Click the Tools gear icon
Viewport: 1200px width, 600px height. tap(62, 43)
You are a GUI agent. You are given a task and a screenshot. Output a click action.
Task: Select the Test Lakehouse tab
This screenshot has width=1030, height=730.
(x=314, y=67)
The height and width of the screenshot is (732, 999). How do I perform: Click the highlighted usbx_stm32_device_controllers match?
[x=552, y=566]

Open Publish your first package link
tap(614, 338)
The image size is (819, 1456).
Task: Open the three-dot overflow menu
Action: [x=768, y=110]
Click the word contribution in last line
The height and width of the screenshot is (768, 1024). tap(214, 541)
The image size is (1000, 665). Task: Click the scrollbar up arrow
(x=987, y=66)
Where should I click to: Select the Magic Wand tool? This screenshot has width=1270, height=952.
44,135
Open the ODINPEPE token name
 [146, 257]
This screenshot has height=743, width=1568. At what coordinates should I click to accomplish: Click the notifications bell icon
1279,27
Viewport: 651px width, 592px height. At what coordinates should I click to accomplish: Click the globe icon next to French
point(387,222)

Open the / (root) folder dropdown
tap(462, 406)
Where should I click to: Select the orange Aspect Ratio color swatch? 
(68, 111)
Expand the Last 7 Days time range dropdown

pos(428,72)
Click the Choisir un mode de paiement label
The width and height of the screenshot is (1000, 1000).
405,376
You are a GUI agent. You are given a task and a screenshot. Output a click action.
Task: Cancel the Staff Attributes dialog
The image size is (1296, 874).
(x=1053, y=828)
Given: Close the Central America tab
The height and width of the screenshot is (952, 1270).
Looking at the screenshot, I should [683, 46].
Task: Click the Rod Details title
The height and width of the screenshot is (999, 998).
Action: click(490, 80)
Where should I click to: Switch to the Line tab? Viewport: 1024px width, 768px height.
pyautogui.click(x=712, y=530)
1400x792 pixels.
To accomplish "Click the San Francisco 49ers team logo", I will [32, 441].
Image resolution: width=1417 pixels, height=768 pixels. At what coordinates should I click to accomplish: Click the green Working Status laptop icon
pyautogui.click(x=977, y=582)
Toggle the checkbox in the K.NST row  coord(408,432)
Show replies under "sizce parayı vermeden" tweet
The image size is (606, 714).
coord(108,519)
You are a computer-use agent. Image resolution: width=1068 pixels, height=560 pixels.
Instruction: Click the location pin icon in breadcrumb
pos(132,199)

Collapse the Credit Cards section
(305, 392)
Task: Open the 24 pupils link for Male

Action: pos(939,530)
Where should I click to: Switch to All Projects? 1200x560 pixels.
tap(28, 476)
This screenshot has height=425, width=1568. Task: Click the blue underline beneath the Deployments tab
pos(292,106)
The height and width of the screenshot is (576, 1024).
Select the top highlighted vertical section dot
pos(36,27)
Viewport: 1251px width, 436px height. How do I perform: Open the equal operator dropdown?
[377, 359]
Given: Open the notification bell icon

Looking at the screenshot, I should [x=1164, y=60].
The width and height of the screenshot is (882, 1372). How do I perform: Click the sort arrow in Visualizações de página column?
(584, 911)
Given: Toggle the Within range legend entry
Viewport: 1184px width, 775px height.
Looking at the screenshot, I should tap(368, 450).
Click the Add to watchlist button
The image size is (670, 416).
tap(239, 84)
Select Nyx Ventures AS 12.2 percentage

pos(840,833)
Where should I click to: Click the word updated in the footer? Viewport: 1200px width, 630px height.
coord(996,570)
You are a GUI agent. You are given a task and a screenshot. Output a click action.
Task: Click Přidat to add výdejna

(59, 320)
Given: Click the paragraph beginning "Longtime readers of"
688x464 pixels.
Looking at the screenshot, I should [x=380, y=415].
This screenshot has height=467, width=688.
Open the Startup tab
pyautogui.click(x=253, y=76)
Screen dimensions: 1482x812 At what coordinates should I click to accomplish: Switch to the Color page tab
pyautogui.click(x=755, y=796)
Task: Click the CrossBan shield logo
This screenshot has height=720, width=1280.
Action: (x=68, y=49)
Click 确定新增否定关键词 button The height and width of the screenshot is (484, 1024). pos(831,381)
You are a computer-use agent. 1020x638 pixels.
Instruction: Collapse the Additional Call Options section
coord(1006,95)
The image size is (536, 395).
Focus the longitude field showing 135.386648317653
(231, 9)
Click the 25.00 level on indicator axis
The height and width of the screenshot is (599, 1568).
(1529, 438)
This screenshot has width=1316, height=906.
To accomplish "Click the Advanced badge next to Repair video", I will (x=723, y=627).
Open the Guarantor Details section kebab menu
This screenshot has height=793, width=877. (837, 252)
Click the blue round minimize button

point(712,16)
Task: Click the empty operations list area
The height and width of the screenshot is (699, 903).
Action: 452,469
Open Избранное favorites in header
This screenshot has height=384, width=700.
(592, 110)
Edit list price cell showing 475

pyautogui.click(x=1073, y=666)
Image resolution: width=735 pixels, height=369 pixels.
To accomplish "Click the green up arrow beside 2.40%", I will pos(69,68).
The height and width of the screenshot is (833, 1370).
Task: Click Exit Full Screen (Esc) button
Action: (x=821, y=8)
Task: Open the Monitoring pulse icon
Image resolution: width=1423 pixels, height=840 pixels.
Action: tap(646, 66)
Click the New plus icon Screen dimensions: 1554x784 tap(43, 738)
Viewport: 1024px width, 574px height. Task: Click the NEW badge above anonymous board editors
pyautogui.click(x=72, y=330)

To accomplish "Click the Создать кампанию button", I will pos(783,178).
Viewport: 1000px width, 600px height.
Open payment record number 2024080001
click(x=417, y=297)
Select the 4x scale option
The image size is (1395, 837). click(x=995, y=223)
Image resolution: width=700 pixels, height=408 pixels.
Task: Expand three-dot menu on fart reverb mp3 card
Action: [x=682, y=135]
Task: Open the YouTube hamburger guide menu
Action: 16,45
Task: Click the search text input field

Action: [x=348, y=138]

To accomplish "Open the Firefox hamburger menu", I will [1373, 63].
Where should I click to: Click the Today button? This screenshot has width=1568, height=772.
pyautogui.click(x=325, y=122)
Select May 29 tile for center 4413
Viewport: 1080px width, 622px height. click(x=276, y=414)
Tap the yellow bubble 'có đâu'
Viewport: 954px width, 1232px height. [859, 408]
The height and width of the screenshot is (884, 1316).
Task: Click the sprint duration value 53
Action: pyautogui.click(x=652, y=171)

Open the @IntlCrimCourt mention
------------------------------
= Objective =
Write out again the part of the material that opens with the line containing "Where should I click to: Select the orange" and closes with the line containing "Action: click(490, 80)", including both of those lines.

= Response to this exercise =
Where should I click to: Select the orange Aspect Ratio color swatch? 
(68, 111)
Expand the Last 7 Days time range dropdown

pos(428,72)
Click the Choisir un mode de paiement label
The width and height of the screenshot is (1000, 1000).
405,376
You are a GUI agent. You are given a task and a screenshot. Output a click action.
Task: Cancel the Staff Attributes dialog
The image size is (1296, 874).
(x=1053, y=828)
Given: Close the Central America tab
The height and width of the screenshot is (952, 1270).
Looking at the screenshot, I should [683, 46].
Task: Click the Rod Details title
The height and width of the screenshot is (999, 998).
Action: click(490, 80)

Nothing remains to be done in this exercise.